*Record extracts*:
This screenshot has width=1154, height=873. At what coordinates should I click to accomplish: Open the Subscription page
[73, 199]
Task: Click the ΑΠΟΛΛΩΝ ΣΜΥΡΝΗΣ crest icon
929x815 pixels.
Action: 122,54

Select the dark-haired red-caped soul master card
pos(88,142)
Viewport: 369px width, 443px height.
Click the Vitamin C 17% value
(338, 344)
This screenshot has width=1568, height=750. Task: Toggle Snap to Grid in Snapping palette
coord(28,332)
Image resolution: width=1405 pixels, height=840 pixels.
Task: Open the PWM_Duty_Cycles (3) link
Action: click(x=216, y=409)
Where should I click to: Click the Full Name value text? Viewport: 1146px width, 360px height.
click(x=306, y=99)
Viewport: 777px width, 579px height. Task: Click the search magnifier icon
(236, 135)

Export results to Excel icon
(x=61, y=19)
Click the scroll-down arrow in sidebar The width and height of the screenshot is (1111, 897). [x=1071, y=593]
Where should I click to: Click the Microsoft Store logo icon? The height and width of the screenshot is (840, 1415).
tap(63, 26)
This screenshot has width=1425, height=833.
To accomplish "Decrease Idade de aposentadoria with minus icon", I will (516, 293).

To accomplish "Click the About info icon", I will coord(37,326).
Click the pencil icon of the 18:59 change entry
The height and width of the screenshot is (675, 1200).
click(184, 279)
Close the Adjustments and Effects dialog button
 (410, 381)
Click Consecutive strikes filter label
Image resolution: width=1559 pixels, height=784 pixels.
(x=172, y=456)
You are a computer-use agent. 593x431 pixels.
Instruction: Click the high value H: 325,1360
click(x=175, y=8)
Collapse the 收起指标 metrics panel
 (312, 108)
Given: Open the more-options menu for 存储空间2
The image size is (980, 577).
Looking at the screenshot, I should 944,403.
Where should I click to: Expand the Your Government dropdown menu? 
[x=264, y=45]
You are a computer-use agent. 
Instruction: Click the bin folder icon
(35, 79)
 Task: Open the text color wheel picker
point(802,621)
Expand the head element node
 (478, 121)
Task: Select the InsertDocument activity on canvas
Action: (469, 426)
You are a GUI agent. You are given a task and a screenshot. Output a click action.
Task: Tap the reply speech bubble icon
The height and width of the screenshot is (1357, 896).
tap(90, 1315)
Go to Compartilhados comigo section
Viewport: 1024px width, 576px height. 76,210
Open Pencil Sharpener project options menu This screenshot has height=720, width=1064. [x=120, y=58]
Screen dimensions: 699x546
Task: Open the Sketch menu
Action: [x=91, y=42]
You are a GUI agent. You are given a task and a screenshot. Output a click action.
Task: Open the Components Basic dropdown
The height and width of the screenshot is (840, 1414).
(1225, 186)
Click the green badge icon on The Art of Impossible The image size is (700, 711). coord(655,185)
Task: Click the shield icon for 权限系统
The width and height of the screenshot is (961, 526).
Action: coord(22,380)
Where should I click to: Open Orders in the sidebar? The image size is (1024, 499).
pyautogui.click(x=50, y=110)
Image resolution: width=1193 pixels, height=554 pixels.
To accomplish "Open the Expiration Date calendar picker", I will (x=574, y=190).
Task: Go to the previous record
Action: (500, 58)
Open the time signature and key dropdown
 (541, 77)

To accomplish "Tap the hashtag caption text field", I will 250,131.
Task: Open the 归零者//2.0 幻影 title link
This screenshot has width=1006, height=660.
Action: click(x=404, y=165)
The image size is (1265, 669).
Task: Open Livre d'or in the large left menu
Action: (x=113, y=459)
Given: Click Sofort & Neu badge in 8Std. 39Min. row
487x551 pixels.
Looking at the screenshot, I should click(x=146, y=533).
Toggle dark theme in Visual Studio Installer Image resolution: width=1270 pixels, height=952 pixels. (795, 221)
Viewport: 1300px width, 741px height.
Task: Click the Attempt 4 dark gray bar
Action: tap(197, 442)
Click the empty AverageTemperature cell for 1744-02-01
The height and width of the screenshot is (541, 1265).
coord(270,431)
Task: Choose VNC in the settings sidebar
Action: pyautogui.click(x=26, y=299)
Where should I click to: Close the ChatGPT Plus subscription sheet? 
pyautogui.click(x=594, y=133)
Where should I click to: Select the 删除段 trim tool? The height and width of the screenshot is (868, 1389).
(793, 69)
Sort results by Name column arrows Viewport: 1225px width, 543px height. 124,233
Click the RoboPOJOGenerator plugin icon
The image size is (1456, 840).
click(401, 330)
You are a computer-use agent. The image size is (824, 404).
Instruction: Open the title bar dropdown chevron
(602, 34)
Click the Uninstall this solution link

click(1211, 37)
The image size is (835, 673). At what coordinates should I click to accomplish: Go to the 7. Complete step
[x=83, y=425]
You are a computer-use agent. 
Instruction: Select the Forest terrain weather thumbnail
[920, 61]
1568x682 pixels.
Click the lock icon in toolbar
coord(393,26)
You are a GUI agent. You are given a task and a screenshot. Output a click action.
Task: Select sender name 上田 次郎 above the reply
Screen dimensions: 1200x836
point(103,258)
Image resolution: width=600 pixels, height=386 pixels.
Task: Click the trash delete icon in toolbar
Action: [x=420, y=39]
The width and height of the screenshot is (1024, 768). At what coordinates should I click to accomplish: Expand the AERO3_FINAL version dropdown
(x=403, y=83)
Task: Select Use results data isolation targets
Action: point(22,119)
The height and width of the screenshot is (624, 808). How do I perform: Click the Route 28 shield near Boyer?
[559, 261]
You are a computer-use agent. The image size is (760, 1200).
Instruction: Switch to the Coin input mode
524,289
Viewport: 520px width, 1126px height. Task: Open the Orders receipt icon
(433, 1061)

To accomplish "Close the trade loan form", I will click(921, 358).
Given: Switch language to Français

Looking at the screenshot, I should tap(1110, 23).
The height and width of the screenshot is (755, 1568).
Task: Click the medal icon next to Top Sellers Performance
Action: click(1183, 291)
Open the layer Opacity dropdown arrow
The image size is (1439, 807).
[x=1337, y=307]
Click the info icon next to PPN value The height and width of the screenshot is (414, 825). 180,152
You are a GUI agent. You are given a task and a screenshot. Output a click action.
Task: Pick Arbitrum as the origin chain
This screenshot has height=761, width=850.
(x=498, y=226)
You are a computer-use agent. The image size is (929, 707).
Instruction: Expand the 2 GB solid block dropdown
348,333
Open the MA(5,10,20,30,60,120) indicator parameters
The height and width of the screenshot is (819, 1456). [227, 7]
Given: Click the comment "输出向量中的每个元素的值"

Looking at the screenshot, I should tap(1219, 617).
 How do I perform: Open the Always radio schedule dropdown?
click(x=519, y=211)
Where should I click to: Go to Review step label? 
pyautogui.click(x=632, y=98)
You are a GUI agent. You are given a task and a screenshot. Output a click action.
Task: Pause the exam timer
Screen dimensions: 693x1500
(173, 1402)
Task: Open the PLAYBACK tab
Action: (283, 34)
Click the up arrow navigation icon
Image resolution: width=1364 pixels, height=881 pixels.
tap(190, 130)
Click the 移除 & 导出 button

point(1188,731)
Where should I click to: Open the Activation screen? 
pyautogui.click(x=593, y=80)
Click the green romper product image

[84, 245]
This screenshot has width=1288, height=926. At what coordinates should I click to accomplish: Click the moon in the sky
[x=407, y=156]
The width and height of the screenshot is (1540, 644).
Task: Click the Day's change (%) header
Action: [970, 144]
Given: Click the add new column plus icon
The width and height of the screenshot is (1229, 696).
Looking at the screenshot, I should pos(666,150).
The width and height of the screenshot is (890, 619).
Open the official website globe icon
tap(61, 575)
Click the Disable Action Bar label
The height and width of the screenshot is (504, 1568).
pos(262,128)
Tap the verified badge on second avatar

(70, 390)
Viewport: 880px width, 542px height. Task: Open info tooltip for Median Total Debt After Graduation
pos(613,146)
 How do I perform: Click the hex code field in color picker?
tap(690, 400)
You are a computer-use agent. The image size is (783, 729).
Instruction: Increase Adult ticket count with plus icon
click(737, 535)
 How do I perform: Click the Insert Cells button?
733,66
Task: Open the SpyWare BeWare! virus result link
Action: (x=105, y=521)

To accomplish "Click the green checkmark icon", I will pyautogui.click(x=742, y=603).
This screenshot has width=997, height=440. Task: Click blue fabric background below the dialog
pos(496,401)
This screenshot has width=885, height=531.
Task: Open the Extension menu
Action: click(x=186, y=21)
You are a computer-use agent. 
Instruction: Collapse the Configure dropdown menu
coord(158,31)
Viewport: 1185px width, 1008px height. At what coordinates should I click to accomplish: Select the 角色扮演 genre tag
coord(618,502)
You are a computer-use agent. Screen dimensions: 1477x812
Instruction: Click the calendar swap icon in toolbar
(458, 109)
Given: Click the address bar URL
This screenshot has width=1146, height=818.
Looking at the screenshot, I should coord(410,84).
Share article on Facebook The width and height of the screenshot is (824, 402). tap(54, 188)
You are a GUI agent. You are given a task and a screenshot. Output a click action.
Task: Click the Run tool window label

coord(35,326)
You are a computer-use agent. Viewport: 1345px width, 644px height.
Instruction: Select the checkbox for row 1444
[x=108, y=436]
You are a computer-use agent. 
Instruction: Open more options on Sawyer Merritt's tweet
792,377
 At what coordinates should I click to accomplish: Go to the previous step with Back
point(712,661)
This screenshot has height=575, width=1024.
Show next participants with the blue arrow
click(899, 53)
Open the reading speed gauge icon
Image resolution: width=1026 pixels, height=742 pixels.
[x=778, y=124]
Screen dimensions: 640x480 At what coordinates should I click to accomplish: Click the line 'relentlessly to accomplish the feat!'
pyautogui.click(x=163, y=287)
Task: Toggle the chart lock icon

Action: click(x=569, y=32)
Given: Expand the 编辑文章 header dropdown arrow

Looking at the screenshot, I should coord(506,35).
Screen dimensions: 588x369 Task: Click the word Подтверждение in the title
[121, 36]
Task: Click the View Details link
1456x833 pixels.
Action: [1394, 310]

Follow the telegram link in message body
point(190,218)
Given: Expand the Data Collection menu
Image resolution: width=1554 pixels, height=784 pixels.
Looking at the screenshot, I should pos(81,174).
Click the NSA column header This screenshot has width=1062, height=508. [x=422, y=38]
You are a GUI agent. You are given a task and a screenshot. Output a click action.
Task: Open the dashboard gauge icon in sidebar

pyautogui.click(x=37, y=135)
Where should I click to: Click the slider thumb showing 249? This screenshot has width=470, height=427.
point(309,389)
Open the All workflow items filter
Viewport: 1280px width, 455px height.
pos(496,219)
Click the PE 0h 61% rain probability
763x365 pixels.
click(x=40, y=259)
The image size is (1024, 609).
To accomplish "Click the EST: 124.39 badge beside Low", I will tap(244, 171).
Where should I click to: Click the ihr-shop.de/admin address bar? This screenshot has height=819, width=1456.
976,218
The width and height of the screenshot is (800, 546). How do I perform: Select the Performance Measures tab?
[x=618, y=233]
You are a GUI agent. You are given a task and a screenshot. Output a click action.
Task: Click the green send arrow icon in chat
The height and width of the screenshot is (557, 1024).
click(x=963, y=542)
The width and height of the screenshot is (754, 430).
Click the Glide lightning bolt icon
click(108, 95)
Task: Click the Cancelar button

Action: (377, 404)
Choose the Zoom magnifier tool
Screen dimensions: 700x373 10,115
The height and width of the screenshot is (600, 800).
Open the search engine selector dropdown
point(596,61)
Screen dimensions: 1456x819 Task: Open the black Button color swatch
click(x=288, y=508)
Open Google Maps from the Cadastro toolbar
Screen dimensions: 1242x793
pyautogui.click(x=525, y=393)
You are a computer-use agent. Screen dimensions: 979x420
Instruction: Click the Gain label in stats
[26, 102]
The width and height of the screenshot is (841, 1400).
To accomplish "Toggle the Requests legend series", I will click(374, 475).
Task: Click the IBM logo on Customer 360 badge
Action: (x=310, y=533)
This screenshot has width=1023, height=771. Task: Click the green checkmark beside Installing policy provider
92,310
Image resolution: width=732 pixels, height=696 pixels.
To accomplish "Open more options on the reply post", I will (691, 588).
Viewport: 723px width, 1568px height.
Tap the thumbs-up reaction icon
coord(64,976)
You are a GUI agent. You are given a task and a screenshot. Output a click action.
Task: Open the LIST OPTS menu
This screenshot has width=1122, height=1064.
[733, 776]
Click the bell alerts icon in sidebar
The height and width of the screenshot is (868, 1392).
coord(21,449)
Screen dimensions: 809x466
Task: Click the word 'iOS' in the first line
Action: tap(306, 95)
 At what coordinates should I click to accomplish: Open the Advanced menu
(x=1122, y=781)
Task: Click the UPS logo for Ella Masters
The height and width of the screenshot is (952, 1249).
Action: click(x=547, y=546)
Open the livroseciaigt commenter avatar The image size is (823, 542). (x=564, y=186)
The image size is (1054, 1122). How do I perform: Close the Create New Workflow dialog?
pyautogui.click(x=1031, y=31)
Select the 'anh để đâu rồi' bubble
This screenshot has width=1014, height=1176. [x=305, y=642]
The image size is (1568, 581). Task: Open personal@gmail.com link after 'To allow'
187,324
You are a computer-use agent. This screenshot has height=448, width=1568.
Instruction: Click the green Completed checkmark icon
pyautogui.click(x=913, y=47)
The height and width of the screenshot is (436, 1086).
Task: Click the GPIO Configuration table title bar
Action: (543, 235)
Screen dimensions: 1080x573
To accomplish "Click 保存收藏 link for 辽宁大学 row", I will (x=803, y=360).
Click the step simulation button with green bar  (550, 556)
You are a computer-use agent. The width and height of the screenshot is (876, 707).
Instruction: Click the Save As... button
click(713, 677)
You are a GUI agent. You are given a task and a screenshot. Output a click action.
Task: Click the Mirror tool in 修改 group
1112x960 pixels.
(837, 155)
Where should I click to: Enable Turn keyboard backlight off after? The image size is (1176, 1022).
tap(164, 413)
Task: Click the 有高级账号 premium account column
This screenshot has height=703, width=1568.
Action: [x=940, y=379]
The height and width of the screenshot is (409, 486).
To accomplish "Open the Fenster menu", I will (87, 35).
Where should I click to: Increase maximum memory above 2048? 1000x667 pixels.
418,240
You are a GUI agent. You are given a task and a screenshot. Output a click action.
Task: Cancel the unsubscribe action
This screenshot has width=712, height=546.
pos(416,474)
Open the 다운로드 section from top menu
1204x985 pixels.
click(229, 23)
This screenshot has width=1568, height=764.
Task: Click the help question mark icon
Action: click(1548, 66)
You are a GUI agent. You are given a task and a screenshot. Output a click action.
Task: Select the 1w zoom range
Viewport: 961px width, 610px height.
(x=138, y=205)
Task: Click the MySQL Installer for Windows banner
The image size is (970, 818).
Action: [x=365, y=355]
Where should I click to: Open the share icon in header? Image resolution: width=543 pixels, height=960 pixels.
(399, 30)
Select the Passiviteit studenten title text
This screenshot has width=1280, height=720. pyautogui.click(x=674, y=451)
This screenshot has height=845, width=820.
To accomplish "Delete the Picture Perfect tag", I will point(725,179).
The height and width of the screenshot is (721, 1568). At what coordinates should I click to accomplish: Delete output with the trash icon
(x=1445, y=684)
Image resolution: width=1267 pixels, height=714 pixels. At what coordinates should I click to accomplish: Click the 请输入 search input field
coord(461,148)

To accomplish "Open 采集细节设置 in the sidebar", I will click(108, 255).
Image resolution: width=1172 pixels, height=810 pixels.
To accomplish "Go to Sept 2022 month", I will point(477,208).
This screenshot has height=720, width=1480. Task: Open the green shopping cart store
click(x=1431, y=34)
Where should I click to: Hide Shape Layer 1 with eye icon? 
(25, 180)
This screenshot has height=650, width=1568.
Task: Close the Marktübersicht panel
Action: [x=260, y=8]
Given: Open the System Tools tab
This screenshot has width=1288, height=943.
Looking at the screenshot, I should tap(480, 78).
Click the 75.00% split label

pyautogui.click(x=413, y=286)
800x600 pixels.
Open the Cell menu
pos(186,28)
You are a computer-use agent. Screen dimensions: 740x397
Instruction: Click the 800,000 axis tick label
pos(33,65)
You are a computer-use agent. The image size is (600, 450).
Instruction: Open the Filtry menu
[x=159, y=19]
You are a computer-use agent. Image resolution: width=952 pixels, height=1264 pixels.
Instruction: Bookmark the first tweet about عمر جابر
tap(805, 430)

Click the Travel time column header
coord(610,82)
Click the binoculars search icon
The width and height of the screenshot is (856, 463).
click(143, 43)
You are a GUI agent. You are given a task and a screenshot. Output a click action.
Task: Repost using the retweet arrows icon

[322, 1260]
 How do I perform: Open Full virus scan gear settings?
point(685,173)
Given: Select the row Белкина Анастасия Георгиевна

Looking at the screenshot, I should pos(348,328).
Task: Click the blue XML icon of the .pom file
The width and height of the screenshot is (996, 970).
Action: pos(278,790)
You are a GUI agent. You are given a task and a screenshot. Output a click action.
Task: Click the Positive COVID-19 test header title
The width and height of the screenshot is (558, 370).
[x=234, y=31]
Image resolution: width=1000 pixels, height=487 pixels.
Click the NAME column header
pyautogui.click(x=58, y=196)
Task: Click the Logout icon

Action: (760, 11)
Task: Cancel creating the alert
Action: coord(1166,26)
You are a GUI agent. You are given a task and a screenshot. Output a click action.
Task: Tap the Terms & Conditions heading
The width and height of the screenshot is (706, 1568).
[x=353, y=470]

*Try it*: Transcribe exactly the line containing "Task: Click the Positive" and all remaining lines of the material, ending with the last one.

*Answer to the exercise*:
Task: Click the Positive COVID-19 test header title
The width and height of the screenshot is (558, 370).
[x=234, y=31]
Image resolution: width=1000 pixels, height=487 pixels.
Click the NAME column header
pyautogui.click(x=58, y=196)
Task: Click the Logout icon

Action: (760, 11)
Task: Cancel creating the alert
Action: coord(1166,26)
You are a GUI agent. You are given a task and a screenshot. Output a click action.
Task: Tap the Terms & Conditions heading
The width and height of the screenshot is (706, 1568).
[x=353, y=470]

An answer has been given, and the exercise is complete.